> **TASK DESCRIPTION**
Please print the records below word for word.

[SUPPLIED DATA]

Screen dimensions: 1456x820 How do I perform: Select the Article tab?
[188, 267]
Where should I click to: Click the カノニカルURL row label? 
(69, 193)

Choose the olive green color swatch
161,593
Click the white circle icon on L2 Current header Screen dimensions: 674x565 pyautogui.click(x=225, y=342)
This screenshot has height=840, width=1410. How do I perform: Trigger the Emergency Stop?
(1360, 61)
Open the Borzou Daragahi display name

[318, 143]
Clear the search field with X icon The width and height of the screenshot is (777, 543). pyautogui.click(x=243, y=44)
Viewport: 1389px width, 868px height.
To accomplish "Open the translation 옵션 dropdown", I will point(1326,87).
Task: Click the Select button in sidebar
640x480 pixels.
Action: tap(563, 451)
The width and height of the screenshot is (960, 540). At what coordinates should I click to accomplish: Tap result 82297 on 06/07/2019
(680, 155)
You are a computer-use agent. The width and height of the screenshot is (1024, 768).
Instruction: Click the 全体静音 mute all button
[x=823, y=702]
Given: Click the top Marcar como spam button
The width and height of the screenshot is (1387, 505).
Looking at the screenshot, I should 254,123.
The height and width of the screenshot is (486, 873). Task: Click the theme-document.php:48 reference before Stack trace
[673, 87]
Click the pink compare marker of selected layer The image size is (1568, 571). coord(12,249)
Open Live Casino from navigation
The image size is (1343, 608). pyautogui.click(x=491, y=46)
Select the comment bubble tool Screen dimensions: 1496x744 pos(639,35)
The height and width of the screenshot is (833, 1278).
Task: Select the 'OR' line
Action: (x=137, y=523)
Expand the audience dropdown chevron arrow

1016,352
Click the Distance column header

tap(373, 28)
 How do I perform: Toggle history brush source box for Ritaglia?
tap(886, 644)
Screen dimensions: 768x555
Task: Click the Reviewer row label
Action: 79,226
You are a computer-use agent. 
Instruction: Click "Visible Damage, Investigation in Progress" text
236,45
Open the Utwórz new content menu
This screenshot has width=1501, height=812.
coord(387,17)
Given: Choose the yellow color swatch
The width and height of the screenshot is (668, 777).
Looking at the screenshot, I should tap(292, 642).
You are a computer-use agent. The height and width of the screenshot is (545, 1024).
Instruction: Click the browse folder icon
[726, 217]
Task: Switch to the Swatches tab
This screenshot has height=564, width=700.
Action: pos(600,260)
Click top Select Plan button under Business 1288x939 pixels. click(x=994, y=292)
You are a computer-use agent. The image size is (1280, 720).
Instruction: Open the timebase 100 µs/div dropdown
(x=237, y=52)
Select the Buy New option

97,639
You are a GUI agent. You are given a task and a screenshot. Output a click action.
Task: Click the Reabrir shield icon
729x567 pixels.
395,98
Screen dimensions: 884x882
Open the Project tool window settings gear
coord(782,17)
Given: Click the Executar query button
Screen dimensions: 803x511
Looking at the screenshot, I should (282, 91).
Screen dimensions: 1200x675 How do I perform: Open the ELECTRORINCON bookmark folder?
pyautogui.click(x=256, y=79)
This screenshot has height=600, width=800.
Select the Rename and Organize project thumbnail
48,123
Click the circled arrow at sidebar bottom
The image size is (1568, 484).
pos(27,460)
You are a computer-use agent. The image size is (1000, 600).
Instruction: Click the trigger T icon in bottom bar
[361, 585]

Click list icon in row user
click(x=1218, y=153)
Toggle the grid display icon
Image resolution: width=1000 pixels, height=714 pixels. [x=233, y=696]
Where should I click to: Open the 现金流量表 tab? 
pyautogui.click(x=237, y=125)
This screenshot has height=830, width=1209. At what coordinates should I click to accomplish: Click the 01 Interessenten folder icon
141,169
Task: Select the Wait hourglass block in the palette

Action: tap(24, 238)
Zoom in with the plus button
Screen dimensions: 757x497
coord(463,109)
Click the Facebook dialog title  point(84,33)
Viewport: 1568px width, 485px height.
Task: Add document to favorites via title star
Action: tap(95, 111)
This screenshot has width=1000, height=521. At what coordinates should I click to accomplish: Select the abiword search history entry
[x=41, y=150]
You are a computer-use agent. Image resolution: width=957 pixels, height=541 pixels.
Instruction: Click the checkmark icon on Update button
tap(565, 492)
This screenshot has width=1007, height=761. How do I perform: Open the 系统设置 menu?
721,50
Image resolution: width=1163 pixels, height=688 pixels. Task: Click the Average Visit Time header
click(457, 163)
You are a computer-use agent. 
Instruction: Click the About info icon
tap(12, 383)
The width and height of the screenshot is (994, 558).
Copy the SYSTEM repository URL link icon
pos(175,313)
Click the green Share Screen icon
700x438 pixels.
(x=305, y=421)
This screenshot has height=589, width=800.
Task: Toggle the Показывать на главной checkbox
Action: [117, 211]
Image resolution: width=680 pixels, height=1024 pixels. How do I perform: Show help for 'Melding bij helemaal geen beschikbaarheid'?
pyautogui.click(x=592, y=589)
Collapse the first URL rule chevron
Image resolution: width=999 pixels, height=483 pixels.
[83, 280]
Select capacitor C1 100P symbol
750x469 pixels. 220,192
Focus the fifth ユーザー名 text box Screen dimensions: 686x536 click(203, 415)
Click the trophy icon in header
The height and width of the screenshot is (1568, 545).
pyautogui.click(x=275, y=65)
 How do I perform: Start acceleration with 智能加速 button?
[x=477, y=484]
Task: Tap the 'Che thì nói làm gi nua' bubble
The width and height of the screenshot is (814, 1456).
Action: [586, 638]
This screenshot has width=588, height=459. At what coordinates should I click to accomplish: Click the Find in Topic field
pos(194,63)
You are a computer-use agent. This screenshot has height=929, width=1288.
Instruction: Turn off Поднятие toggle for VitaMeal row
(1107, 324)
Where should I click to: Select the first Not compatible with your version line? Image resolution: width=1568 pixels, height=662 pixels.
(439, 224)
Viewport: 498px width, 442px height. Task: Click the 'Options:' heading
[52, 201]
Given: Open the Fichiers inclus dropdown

[/SUPPLIED DATA]

> **SOLVED PROBLEM**
Screen dimensions: 1456x820 How do I perform: Select the Article tab?
[188, 267]
Where should I click to: Click the カノニカルURL row label? 
(69, 193)

Choose the olive green color swatch
161,593
Click the white circle icon on L2 Current header Screen dimensions: 674x565 pyautogui.click(x=225, y=342)
This screenshot has height=840, width=1410. How do I perform: Trigger the Emergency Stop?
(1360, 61)
Open the Borzou Daragahi display name

[318, 143]
Clear the search field with X icon The width and height of the screenshot is (777, 543). pyautogui.click(x=243, y=44)
Viewport: 1389px width, 868px height.
To accomplish "Open the translation 옵션 dropdown", I will point(1326,87).
Task: Click the Select button in sidebar
640x480 pixels.
Action: tap(563, 451)
The width and height of the screenshot is (960, 540). At what coordinates should I click to accomplish: Tap result 82297 on 06/07/2019
(680, 155)
You are a computer-use agent. The width and height of the screenshot is (1024, 768).
Instruction: Click the 全体静音 mute all button
[x=823, y=702]
Given: Click the top Marcar como spam button
The width and height of the screenshot is (1387, 505).
Looking at the screenshot, I should 254,123.
The height and width of the screenshot is (486, 873). Task: Click the theme-document.php:48 reference before Stack trace
[673, 87]
Click the pink compare marker of selected layer The image size is (1568, 571). coord(12,249)
Open Live Casino from navigation
The image size is (1343, 608). pyautogui.click(x=491, y=46)
Select the comment bubble tool Screen dimensions: 1496x744 pos(639,35)
The height and width of the screenshot is (833, 1278).
Task: Select the 'OR' line
Action: (x=137, y=523)
Expand the audience dropdown chevron arrow

1016,352
Click the Distance column header

tap(373, 28)
 How do I perform: Toggle history brush source box for Ritaglia?
tap(886, 644)
Screen dimensions: 768x555
Task: Click the Reviewer row label
Action: 79,226
You are a computer-use agent. 
Instruction: Click "Visible Damage, Investigation in Progress" text
236,45
Open the Utwórz new content menu
This screenshot has width=1501, height=812.
coord(387,17)
Given: Choose the yellow color swatch
The width and height of the screenshot is (668, 777).
Looking at the screenshot, I should tap(292, 642).
You are a computer-use agent. The height and width of the screenshot is (545, 1024).
Instruction: Click the browse folder icon
[726, 217]
Task: Switch to the Swatches tab
This screenshot has height=564, width=700.
Action: pos(600,260)
Click top Select Plan button under Business 1288x939 pixels. click(x=994, y=292)
You are a computer-use agent. The image size is (1280, 720).
Instruction: Open the timebase 100 µs/div dropdown
(x=237, y=52)
Select the Buy New option

97,639
You are a GUI agent. You are given a task and a screenshot. Output a click action.
Task: Click the Reabrir shield icon
729x567 pixels.
395,98
Screen dimensions: 884x882
Open the Project tool window settings gear
coord(782,17)
Given: Click the Executar query button
Screen dimensions: 803x511
Looking at the screenshot, I should (282, 91).
Screen dimensions: 1200x675 How do I perform: Open the ELECTRORINCON bookmark folder?
pyautogui.click(x=256, y=79)
This screenshot has height=600, width=800.
Select the Rename and Organize project thumbnail
48,123
Click the circled arrow at sidebar bottom
The image size is (1568, 484).
pos(27,460)
You are a computer-use agent. The image size is (1000, 600).
Instruction: Click the trigger T icon in bottom bar
[361, 585]

Click list icon in row user
click(x=1218, y=153)
Toggle the grid display icon
Image resolution: width=1000 pixels, height=714 pixels. [x=233, y=696]
Where should I click to: Open the 现金流量表 tab? 
pyautogui.click(x=237, y=125)
This screenshot has height=830, width=1209. At what coordinates should I click to accomplish: Click the 01 Interessenten folder icon
141,169
Task: Select the Wait hourglass block in the palette

Action: tap(24, 238)
Zoom in with the plus button
Screen dimensions: 757x497
coord(463,109)
Click the Facebook dialog title  point(84,33)
Viewport: 1568px width, 485px height.
Task: Add document to favorites via title star
Action: tap(95, 111)
This screenshot has width=1000, height=521. At what coordinates should I click to accomplish: Select the abiword search history entry
[x=41, y=150]
You are a computer-use agent. Image resolution: width=957 pixels, height=541 pixels.
Instruction: Click the checkmark icon on Update button
tap(565, 492)
This screenshot has width=1007, height=761. How do I perform: Open the 系统设置 menu?
721,50
Image resolution: width=1163 pixels, height=688 pixels. Task: Click the Average Visit Time header
click(457, 163)
You are a computer-use agent. 
Instruction: Click the About info icon
tap(12, 383)
The width and height of the screenshot is (994, 558).
Copy the SYSTEM repository URL link icon
pos(175,313)
Click the green Share Screen icon
700x438 pixels.
(x=305, y=421)
This screenshot has height=589, width=800.
Task: Toggle the Показывать на главной checkbox
Action: [117, 211]
Image resolution: width=680 pixels, height=1024 pixels. How do I perform: Show help for 'Melding bij helemaal geen beschikbaarheid'?
pyautogui.click(x=592, y=589)
Collapse the first URL rule chevron
Image resolution: width=999 pixels, height=483 pixels.
[83, 280]
Select capacitor C1 100P symbol
750x469 pixels. 220,192
Focus the fifth ユーザー名 text box Screen dimensions: 686x536 click(203, 415)
Click the trophy icon in header
The height and width of the screenshot is (1568, 545).
pyautogui.click(x=275, y=65)
 How do I perform: Start acceleration with 智能加速 button?
[x=477, y=484]
Task: Tap the 'Che thì nói làm gi nua' bubble
The width and height of the screenshot is (814, 1456).
Action: [586, 638]
This screenshot has width=588, height=459. At what coordinates should I click to accomplish: Click the Find in Topic field
pos(194,63)
You are a computer-use agent. This screenshot has height=929, width=1288.
Instruction: Turn off Поднятие toggle for VitaMeal row
(1107, 324)
Where should I click to: Select the first Not compatible with your version line? Image resolution: width=1568 pixels, height=662 pixels.
(439, 224)
Viewport: 498px width, 442px height. Task: Click the 'Options:' heading
[52, 201]
Given: Open the Fichiers inclus dropdown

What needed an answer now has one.